Haemophilus influenzae type b (Hib) is one of the leading causes of invasive bacterial infection in young children. It is characterized by inflammation that is mainly mediated by cytokines and chemokines. One of the most abundant components of the Hib outer membrane is the P2 porin, which has been shown to induce the release of several inflammatory cytokines. A synthetic peptide corresponding to loop L7 of the porin activates JNK and p38 mitogen-activated protein kinase (MAPK) pathways. It has also been reported that a novel use of the complementary peptide approach to design a peptide that is able to bind selectively to the protein P2, thereby reducing its activity. Insights have also been provided into that essential molecular details of P2 that may affect the pathogenesis of Hib infections where interruption of the signaling cascade could represent an attractive therapeutic strategy.. Here, in Biogenea Pharmaceuticals Ltd we discovered for the first time the GENEA-Poriflunzaten-5567 a Peptide-mimic novel pharmacoelements complementary to the active loop of porin P2 from Haemophilus influenzae for the annotated modulation of its activity using Molecular simulation methods in drug discovery process: a BiogenetoligandorolTM prospective.

Abstract

Inflammatory Th1 cells reacting to tissue/myelin derived antigens likely contribute to the pathogenesis of diseases such as multiple sclerosis (MS), rheumatoid arthritis (RA), and psoriasis. One regulatory mechanism that may be useful for treating autoimmune diseases involves an innate second set of Th2 cells specific for portions of the T cell receptor of clonally expanded pathogenic Th1 cells.

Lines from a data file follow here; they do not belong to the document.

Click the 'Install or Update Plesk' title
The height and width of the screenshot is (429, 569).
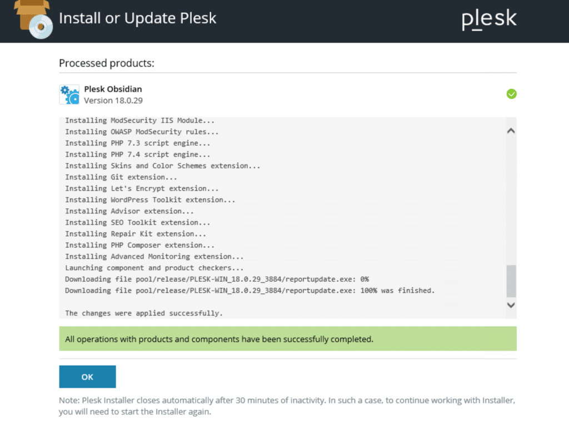tap(138, 18)
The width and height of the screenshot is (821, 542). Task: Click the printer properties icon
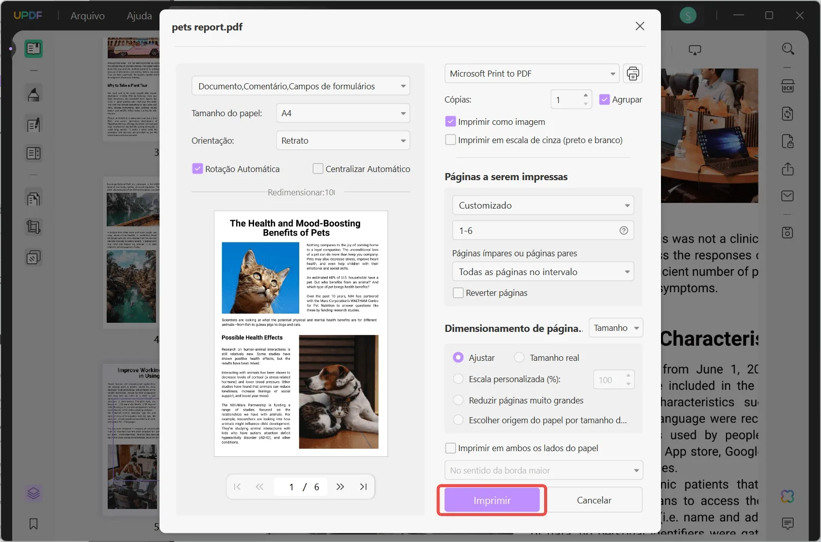pos(633,73)
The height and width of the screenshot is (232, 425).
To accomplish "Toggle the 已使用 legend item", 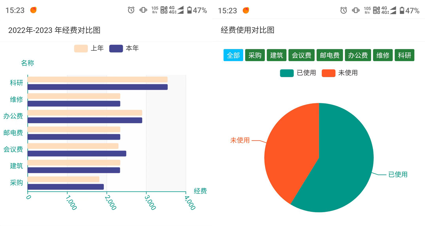I will [298, 73].
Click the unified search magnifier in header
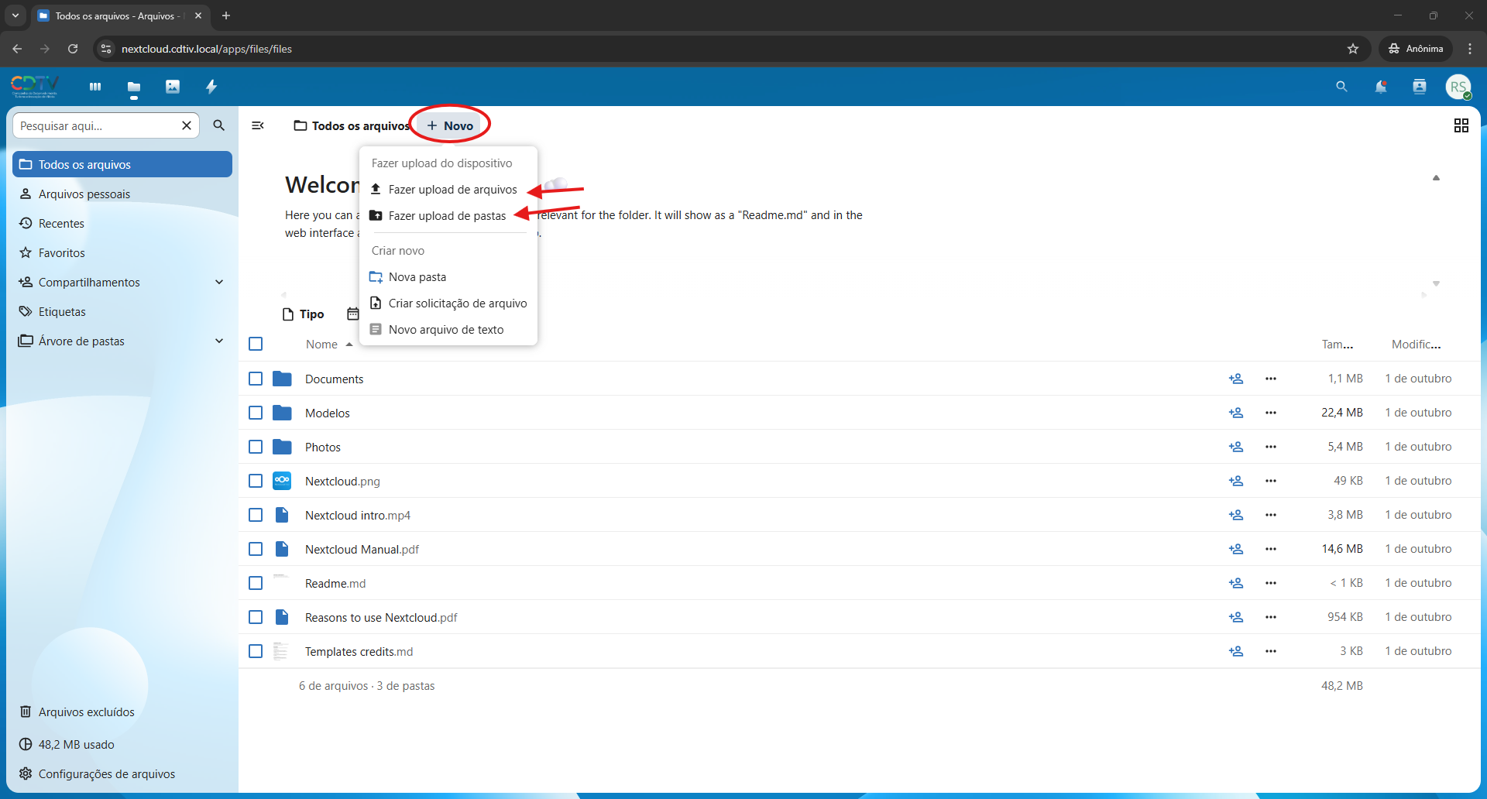Image resolution: width=1487 pixels, height=799 pixels. point(1341,87)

These Th2 cells are programmed to respond to internally modified V region peptides from the T cell receptor (TCR) that are expressed on the Th1 cell surface in association with major histocompatibility molecules. TB Mobile can now manage a small collection of compounds that can be imported from external sources, or exported by various means such as email or app-to-app inter-process communication. This means that TB Mobile can be used as a node within a growing ecosystem of mobile apps for cheminformatics. It can also cluster compounds and use internal algorithms to help identify potential targets based on. Here, in Biogenea we have for the first time discovered a a TCR Peptide comprising potential Therapy Mimetic Pharmacophoric activation in Human Autoimmune Diseases by using BiogenetoligandorolTM and a New target prediction and visualization drug discovery tools.